Personally, I notice a big decrease in the amount of burn I feel in my legs during my evening trainer sessions if I have a banana or other carbs before getting on the bike rather than just relying on my lunch from a few hours earlier.
Have you looked at the power tab on intervals.icu for your Z2 rides? You could use Power/HR to assess how your HR is responding to a combination of power and duration.
So if your Power/HR is basically pretty much flat for a 2 hour ride at X watts and the RPE felt about right, next time up the power by a handful of watts and see what happens to Power/HR in the second hour compared to the first hour.
If it’s still basically flat, just repeat the same process next time. If there’s clear decoupling btwn power and HR, that’s a sign - assuming RPE is about right - that you might want to keep your endurance riding at that power for a bit and see if training with more rides at that same power level helps build your endurance so that the decoupling reduces to near enough zero.
Long term, bulld out duration (slowly) and power (even more slowly) over as many years as you have left.
I did a 2 hour endurance ride (65% of FTP) after a Zwift race today. Here are screenshots from intervals.icu so you can see what I’m talking about.

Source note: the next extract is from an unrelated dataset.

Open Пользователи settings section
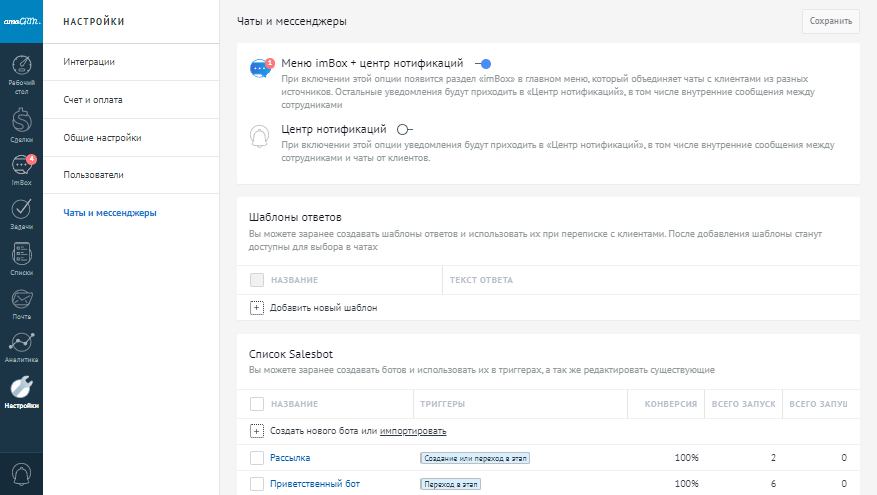 click(93, 175)
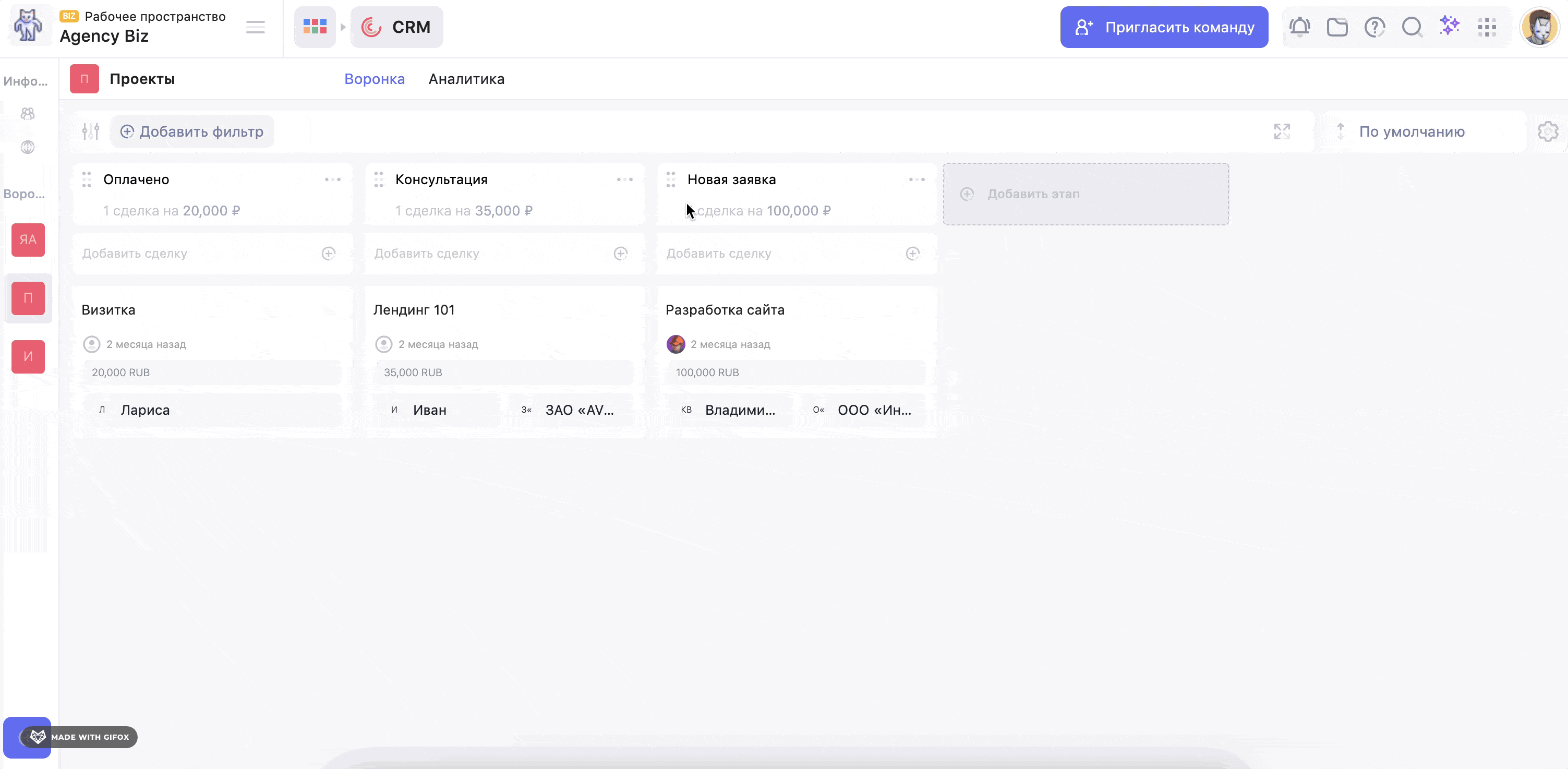The image size is (1568, 769).
Task: Toggle the sidebar hamburger menu
Action: click(x=256, y=28)
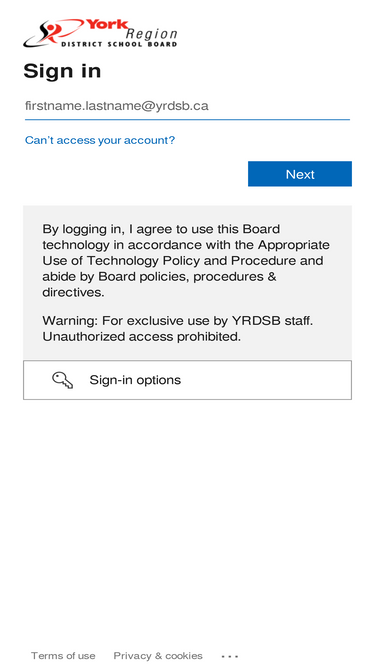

If his RPE is high, why raise power? Comes across as a some arbitrary belief system that everything must be progressed, always. My first thought is staying the course and let conditioning come to me.
We don’t even know how much training/riding the original poster is doing.
Their RPE wasn’t high on that ride. They said that at RPE of 3 or 4 they’re doing 130 watts. On that ride they’re doing 131 watts. That ride is the start point for what I’m suggesting ie calibrating their endurance pace …
Definitely a lot of navel-gazing, especially when it comes to the dreaded “Z2”.
I think what I’m suggesting is a half-decent way to very slowly increase power in the absence of a solid RPE gauge, given that the start point is negative decoupling.